CRAIG SHEPARD - On Foot (Wandelweiser, 2011) |
Les cinq premièrs extraits de ce projet sont de courtes pièces de moins de dix minutes. La première est un solo de mélodica réalisé par Christian Wolff, la deuxième un solo de clarinette par Katie Porter, la troisième un quartet avec Antoine Beuger (flûte), Jürg Frey (clarinette), Marcus Kaiser (violoncelle) et Tobias Liebezeit (percussion), la quatrième un solo de Frey, suivi d'un solo de Beuger. Contrairement à de nombreuses compositions issues de wandelweiser, les sons utilisés pour On Foot sont clairement mélodiques sur ces cinq pièces. Il y a toujours du silence, un silence qui révèle plus l'environnement de l'auditeur que celui des musiciens (pour remarquer celui-ci, il faut jouer le disque vraiment fort), mais entre ces silences, ce n'est pas juste du son, ce ne sont pas de longues notes tenues ni des bruits, ce sont bien de courtes phrases mélodiques, écrites la plupart en mode majeur, avec des rythmiques sautillantes. Shepard a bien écrit ses pièces en retranscrivant l'atmopshère que lui évoquaient les environnements dans lesquels il se trouvait, ainsi que son état d'esprit à ce moment j'imagine. Du coup, la plupart sont plutôt joyeuses et légères, et paraissent moins sérieuses que ce qu'on peut avoir l'habitude d'entendre sur wandelweiser.
Pourtant, la dernière pièce - la plus longue avec ses trente minutes, interprétée par Liebezeit aux percussions et Kaiser au violoncelle, montre très bien avec quelle science et quel sérieux ces pièces ont pu être écrites. L'équilibre entre le son et le silence est ici ultra précis, chaque son paraît arriver au moment idéal. Il ne s'agit plus vraiment de mélodie, à moins que ce ne soit une sorte de mélodie très étirée et plutôt solennelle (effets des cloches obligent), car chaque silence - qui dure presque une minute - est suivi d'un son de cloche accompagné du violoncelle qui joue les harmoniques de la cloche. C'est extrêmement précis, savant (et superbement réalisé : on distingue à peine le violoncelle tellement il se fond dans les résonances des percussions) ; Shepard sait vraiment comment écrire de la musique, qu'elle soit plutôt mélodique, plutôt abstraite, plutôt sonore ou silencieuse.

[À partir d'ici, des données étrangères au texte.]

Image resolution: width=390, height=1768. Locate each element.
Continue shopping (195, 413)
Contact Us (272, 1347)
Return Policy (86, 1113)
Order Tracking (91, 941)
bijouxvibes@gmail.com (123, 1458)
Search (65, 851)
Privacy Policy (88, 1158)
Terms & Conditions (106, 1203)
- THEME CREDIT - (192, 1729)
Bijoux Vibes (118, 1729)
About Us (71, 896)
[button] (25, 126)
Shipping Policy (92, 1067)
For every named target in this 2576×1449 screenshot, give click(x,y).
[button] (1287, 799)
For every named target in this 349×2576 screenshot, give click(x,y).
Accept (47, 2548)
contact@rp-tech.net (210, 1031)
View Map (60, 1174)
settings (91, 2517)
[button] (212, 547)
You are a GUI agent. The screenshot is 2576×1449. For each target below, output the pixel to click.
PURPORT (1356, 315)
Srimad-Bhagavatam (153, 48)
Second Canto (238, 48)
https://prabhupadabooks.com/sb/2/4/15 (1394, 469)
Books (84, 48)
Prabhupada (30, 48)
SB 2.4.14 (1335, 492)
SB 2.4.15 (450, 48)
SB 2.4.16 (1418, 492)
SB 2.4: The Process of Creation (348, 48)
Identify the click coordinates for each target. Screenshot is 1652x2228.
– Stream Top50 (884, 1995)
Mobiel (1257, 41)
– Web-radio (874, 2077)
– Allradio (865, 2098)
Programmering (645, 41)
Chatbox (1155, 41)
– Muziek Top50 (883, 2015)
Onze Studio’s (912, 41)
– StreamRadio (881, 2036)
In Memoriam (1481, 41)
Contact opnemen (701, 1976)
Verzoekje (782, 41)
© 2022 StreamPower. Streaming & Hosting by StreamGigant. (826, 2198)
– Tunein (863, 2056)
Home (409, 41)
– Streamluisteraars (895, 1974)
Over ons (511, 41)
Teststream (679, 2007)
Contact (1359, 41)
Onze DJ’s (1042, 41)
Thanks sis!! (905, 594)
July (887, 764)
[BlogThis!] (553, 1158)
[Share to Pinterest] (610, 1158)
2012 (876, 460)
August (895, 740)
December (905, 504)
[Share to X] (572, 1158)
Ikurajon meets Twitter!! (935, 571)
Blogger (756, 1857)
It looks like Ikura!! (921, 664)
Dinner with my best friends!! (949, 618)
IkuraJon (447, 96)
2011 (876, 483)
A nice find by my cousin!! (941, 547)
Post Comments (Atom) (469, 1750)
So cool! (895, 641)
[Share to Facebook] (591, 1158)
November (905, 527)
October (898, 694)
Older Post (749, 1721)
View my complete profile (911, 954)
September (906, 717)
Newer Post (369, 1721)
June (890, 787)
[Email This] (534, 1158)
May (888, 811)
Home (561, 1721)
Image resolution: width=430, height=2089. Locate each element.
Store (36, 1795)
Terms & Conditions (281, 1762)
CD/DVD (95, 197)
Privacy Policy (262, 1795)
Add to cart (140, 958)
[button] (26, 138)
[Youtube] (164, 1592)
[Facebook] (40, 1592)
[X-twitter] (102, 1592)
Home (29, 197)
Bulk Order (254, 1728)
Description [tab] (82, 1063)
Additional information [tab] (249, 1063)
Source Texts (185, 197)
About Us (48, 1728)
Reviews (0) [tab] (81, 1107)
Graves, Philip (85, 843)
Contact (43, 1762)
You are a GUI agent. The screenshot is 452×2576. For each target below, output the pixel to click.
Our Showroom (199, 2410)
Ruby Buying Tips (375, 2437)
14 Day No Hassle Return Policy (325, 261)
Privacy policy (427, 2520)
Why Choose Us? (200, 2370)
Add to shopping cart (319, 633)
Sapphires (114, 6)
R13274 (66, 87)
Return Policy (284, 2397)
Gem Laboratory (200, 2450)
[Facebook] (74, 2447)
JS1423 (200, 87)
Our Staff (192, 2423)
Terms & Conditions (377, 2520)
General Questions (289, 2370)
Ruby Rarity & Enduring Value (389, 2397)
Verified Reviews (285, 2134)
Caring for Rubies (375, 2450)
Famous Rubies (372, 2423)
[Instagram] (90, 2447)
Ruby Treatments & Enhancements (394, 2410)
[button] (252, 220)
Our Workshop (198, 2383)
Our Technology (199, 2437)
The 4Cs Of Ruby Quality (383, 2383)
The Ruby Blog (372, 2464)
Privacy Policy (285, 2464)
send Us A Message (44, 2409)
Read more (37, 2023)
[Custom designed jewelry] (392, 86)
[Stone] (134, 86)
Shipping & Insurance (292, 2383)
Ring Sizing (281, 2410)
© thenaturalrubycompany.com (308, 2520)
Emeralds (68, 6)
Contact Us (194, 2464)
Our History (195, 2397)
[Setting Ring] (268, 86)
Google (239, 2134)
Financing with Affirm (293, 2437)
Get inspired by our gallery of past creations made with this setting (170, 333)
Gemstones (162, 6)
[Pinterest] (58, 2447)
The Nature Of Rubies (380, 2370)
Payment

Quand j'écoute ce disque, qui se démarque pour son côté plus musical et mélodique, j'ai vraiment hâte d'écouter les nouvelles versions disponibles sur On Foot : Brooklyn. Shepard propose des pièces qui semblent vraiment bien interagir avec l'environnement dans lequel elles ont été composées, elles semblent en retranscrire un grand nombre d'émotions et d'atmosphères relatives. C'est beau, poétique, sensible, profond, et précis. Conseillé.